┌─ GIVEN RECORDS
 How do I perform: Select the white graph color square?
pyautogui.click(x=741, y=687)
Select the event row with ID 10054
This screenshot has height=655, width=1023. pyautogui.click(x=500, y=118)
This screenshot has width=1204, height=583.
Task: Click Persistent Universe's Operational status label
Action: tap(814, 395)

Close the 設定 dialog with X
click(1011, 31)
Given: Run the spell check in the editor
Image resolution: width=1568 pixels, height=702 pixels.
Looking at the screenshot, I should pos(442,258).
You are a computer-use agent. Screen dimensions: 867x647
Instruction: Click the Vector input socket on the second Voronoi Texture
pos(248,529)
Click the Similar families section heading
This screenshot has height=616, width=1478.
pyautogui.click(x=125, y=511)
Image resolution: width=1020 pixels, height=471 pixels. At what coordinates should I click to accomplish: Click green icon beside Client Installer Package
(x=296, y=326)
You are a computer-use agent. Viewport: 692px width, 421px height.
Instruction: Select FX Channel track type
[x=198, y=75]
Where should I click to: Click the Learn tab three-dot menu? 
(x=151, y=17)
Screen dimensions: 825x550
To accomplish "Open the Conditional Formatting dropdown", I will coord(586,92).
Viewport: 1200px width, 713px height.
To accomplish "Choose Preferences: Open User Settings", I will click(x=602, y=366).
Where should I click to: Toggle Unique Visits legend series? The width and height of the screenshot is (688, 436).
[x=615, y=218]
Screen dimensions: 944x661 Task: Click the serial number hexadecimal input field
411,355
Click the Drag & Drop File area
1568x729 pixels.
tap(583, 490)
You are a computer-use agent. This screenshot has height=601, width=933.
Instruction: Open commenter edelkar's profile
└─
[EXERCISE AIM]
In the entries above, find each line that has the word "Viewport". Copy it.

[FINAL ANSWER]
You are a computer-use agent. Viewport: 692px width, 421px height.
Viewport: 1200px width, 713px height.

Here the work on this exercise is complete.